Dataset records
******************************
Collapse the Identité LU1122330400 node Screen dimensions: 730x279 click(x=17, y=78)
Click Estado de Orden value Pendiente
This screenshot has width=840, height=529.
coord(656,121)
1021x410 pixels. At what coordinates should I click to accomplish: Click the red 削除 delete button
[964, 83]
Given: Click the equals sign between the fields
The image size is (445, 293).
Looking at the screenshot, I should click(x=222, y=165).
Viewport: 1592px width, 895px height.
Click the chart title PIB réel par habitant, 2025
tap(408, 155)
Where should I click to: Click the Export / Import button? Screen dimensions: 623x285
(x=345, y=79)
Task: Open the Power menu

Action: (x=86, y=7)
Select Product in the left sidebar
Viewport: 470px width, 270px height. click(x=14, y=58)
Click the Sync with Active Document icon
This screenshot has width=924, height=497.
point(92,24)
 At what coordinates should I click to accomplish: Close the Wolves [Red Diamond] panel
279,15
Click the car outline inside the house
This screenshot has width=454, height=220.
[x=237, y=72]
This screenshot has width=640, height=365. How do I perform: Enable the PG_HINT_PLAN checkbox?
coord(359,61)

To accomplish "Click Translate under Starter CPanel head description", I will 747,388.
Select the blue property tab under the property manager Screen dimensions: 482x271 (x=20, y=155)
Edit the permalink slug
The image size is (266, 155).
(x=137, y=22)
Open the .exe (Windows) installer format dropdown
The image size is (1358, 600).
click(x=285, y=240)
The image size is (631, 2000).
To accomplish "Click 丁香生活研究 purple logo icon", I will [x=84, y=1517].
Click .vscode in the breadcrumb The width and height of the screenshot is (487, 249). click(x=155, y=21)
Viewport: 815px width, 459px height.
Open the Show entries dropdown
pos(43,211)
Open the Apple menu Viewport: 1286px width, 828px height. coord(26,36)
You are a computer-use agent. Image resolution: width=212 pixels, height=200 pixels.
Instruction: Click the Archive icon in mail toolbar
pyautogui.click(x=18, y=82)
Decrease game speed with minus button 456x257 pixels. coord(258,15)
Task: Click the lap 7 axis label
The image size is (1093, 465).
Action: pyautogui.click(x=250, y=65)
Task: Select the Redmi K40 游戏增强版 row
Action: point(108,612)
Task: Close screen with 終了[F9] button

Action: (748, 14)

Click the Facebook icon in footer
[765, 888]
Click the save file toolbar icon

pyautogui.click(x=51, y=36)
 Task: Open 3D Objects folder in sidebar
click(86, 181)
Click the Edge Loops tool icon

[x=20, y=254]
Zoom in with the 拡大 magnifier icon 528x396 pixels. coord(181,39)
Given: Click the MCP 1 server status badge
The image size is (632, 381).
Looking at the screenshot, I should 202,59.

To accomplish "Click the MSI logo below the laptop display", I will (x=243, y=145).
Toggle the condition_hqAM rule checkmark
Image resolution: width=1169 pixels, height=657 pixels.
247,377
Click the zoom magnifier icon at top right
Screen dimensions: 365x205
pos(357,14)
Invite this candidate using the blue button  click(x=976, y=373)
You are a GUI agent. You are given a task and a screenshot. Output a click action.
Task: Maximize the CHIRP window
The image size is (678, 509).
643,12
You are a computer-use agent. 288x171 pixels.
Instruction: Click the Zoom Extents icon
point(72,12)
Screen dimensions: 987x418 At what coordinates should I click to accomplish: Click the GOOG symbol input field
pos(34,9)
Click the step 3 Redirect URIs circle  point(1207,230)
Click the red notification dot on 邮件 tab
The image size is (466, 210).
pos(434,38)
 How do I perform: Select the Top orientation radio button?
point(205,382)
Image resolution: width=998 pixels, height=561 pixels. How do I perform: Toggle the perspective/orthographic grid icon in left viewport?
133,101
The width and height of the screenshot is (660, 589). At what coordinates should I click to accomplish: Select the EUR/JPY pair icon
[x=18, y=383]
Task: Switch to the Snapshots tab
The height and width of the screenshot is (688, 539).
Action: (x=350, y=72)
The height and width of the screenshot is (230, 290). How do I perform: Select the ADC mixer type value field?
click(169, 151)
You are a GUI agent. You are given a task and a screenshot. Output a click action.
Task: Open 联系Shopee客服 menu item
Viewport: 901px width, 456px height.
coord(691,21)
******************************
▶ How to complete this task
Transcribe all of the entries without altering anything.

▶ Exercise result
Collapse the Identité LU1122330400 node Screen dimensions: 730x279 click(x=17, y=78)
Click Estado de Orden value Pendiente
This screenshot has width=840, height=529.
coord(656,121)
1021x410 pixels. At what coordinates should I click to accomplish: Click the red 削除 delete button
[964, 83]
Given: Click the equals sign between the fields
The image size is (445, 293).
Looking at the screenshot, I should click(x=222, y=165).
Viewport: 1592px width, 895px height.
Click the chart title PIB réel par habitant, 2025
tap(408, 155)
Where should I click to: Click the Export / Import button? Screen dimensions: 623x285
(x=345, y=79)
Task: Open the Power menu

Action: (x=86, y=7)
Select Product in the left sidebar
Viewport: 470px width, 270px height. click(x=14, y=58)
Click the Sync with Active Document icon
This screenshot has width=924, height=497.
point(92,24)
 At what coordinates should I click to accomplish: Close the Wolves [Red Diamond] panel
279,15
Click the car outline inside the house
This screenshot has width=454, height=220.
[x=237, y=72]
This screenshot has width=640, height=365. How do I perform: Enable the PG_HINT_PLAN checkbox?
coord(359,61)

To accomplish "Click Translate under Starter CPanel head description", I will 747,388.
Select the blue property tab under the property manager Screen dimensions: 482x271 (x=20, y=155)
Edit the permalink slug
The image size is (266, 155).
(x=137, y=22)
Open the .exe (Windows) installer format dropdown
The image size is (1358, 600).
click(x=285, y=240)
The image size is (631, 2000).
To accomplish "Click 丁香生活研究 purple logo icon", I will [x=84, y=1517].
Click .vscode in the breadcrumb The width and height of the screenshot is (487, 249). click(x=155, y=21)
Viewport: 815px width, 459px height.
Open the Show entries dropdown
pos(43,211)
Open the Apple menu Viewport: 1286px width, 828px height. coord(26,36)
You are a computer-use agent. Image resolution: width=212 pixels, height=200 pixels.
Instruction: Click the Archive icon in mail toolbar
pyautogui.click(x=18, y=82)
Decrease game speed with minus button 456x257 pixels. coord(258,15)
Task: Click the lap 7 axis label
The image size is (1093, 465).
Action: pyautogui.click(x=250, y=65)
Task: Select the Redmi K40 游戏增强版 row
Action: point(108,612)
Task: Close screen with 終了[F9] button

Action: (748, 14)

Click the Facebook icon in footer
[765, 888]
Click the save file toolbar icon

pyautogui.click(x=51, y=36)
 Task: Open 3D Objects folder in sidebar
click(86, 181)
Click the Edge Loops tool icon

[x=20, y=254]
Zoom in with the 拡大 magnifier icon 528x396 pixels. coord(181,39)
Given: Click the MCP 1 server status badge
The image size is (632, 381).
Looking at the screenshot, I should 202,59.

To accomplish "Click the MSI logo below the laptop display", I will (x=243, y=145).
Toggle the condition_hqAM rule checkmark
Image resolution: width=1169 pixels, height=657 pixels.
247,377
Click the zoom magnifier icon at top right
Screen dimensions: 365x205
pos(357,14)
Invite this candidate using the blue button  click(x=976, y=373)
You are a GUI agent. You are given a task and a screenshot. Output a click action.
Task: Maximize the CHIRP window
The image size is (678, 509).
643,12
You are a computer-use agent. 288x171 pixels.
Instruction: Click the Zoom Extents icon
point(72,12)
Screen dimensions: 987x418 At what coordinates should I click to accomplish: Click the GOOG symbol input field
pos(34,9)
Click the step 3 Redirect URIs circle  point(1207,230)
Click the red notification dot on 邮件 tab
The image size is (466, 210).
pos(434,38)
 How do I perform: Select the Top orientation radio button?
point(205,382)
Image resolution: width=998 pixels, height=561 pixels. How do I perform: Toggle the perspective/orthographic grid icon in left viewport?
133,101
The width and height of the screenshot is (660, 589). At what coordinates should I click to accomplish: Select the EUR/JPY pair icon
[x=18, y=383]
Task: Switch to the Snapshots tab
The height and width of the screenshot is (688, 539).
Action: (x=350, y=72)
The height and width of the screenshot is (230, 290). How do I perform: Select the ADC mixer type value field?
click(169, 151)
You are a GUI agent. You are given a task and a screenshot. Output a click action.
Task: Open 联系Shopee客服 menu item
Viewport: 901px width, 456px height.
coord(691,21)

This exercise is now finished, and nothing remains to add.